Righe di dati
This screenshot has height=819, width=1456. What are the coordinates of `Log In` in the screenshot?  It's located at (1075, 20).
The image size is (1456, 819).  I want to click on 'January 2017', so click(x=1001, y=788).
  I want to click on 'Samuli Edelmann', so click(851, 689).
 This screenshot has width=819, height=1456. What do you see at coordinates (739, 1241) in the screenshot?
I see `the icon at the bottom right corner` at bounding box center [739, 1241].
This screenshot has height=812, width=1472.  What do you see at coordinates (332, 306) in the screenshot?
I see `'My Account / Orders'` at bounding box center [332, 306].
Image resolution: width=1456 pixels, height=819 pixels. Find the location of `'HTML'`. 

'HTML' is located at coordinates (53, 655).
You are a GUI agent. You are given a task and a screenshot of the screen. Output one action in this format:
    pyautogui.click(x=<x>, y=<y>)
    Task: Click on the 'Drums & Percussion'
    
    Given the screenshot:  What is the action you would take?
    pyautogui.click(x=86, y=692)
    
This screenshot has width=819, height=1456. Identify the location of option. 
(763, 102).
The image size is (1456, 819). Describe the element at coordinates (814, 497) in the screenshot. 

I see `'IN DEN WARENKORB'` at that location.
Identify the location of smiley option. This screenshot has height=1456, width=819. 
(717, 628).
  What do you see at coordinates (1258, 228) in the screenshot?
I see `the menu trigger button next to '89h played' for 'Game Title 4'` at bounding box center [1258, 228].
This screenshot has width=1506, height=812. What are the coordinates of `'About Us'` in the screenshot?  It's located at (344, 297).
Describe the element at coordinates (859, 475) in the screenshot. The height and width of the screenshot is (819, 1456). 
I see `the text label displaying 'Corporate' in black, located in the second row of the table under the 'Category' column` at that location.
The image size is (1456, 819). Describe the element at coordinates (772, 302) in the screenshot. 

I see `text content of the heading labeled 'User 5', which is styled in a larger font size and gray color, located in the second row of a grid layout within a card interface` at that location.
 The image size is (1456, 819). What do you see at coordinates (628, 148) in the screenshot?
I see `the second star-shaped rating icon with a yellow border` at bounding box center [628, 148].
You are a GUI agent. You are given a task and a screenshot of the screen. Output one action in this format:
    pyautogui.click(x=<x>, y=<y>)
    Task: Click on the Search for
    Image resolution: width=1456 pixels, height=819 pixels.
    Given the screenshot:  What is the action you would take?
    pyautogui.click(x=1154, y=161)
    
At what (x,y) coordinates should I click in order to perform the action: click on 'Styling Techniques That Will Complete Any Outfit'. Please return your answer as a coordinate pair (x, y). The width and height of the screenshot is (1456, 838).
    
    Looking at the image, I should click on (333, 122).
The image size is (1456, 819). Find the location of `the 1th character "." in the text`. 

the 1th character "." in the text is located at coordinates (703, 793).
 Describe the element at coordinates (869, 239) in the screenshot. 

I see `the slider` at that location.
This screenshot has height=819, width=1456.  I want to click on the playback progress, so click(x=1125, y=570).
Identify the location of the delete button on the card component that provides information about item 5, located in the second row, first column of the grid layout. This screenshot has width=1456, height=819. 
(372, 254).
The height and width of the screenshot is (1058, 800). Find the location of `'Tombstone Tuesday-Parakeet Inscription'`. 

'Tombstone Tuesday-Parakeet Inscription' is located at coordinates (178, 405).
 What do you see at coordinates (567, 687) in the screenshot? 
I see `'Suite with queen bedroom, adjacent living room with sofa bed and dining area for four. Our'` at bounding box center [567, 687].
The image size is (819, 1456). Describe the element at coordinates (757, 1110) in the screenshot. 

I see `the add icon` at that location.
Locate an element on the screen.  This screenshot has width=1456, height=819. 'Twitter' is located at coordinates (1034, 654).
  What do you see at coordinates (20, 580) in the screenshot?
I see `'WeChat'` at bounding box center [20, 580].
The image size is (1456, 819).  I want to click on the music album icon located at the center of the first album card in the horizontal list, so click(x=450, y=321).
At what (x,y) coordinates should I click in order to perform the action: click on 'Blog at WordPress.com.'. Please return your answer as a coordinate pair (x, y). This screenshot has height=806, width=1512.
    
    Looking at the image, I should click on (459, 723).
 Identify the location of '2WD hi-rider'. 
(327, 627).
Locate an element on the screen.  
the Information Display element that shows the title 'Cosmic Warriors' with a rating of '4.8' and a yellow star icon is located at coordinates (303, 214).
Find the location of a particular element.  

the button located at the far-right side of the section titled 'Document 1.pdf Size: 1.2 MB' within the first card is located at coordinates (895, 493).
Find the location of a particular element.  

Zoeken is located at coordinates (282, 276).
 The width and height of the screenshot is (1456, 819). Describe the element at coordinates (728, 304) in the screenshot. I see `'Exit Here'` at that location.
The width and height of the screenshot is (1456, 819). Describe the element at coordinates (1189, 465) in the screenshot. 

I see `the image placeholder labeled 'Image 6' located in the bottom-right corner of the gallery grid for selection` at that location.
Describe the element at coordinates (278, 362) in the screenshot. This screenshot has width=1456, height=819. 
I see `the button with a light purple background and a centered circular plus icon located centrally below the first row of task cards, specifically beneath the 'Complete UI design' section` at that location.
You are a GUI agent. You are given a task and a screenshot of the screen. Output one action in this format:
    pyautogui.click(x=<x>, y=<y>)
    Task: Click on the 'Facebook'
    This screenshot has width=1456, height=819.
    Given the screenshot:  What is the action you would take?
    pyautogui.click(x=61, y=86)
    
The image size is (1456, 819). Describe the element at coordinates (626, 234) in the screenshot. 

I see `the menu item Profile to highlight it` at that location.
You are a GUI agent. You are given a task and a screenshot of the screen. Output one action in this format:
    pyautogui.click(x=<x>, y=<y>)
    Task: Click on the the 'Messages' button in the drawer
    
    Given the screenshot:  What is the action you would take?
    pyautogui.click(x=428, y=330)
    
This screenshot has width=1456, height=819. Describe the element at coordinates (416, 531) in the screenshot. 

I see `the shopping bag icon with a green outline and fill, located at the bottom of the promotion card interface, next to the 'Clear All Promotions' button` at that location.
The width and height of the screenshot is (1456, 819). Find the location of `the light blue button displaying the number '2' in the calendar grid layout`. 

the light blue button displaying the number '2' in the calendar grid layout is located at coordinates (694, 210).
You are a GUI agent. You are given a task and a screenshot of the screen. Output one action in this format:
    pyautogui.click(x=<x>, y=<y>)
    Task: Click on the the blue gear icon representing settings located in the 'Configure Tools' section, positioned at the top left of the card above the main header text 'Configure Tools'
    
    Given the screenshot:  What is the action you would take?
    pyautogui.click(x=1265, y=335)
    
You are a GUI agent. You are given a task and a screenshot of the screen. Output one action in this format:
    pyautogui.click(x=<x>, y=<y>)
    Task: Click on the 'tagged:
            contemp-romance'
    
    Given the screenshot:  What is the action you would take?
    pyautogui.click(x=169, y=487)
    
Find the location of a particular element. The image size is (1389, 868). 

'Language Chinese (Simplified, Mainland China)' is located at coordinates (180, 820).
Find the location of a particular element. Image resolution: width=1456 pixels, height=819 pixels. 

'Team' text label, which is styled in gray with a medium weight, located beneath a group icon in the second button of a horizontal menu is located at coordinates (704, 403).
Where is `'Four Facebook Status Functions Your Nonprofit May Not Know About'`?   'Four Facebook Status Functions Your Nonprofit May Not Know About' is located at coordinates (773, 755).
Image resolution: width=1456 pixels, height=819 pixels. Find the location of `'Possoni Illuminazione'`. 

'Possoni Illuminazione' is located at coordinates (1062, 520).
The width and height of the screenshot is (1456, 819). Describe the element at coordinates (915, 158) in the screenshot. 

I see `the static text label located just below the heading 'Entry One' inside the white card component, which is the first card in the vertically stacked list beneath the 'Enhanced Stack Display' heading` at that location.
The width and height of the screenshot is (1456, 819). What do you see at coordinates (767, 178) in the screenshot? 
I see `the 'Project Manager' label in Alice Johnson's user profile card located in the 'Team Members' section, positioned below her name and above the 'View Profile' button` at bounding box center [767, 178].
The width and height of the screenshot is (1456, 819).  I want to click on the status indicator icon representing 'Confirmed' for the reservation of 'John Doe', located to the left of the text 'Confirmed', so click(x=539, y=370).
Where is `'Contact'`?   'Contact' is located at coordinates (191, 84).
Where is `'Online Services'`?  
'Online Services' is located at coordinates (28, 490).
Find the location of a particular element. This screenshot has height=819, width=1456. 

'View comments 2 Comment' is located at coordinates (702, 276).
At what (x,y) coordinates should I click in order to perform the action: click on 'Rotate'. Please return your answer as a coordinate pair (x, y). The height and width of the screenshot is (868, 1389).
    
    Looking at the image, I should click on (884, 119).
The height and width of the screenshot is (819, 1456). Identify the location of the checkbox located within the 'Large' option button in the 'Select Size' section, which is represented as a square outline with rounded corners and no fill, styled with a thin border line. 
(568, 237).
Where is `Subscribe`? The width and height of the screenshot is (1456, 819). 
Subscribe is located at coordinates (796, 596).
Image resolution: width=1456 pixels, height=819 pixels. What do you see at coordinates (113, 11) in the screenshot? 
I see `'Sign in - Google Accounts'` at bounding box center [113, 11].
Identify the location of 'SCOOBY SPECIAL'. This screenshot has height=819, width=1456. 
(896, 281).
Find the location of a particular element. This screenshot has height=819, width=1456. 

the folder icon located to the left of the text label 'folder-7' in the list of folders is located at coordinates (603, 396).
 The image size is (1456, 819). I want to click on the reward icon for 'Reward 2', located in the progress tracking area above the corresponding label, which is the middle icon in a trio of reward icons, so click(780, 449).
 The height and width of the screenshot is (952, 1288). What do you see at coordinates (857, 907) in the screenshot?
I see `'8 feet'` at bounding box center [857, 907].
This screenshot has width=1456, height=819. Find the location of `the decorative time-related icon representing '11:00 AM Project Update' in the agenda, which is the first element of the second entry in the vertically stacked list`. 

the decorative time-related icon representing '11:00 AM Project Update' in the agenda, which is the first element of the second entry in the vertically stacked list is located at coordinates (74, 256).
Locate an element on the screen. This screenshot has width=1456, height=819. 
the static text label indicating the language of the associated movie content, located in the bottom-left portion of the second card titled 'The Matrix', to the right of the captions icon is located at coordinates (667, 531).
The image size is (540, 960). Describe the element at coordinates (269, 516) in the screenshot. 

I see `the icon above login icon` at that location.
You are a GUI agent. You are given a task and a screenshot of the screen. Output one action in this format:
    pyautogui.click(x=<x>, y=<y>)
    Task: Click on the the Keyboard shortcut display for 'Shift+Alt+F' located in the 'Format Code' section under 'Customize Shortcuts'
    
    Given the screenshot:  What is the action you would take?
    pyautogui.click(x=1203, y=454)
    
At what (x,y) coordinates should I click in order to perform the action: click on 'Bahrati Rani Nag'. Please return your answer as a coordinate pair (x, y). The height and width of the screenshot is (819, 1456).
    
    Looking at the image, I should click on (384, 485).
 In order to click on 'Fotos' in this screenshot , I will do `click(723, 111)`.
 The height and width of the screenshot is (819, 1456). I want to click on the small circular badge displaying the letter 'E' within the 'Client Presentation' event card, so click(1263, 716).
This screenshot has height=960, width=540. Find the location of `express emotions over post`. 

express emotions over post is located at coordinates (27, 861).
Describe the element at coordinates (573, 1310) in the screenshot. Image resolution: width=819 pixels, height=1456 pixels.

Consegna — Riscrivi le righe comprese tra quella che contiene "This screenshot has width=1456, height=819. Find" e quella che contiene "coordinates (74, 256).", entrambe incluse, sostituendo "screenshot" con "image" e lasciando invariato tutto il resto.

Soluzione —
This image has width=1456, height=819. Find the location of `the decorative time-related icon representing '11:00 AM Project Update' in the agenda, which is the first element of the second entry in the vertically stacked list`. 

the decorative time-related icon representing '11:00 AM Project Update' in the agenda, which is the first element of the second entry in the vertically stacked list is located at coordinates (74, 256).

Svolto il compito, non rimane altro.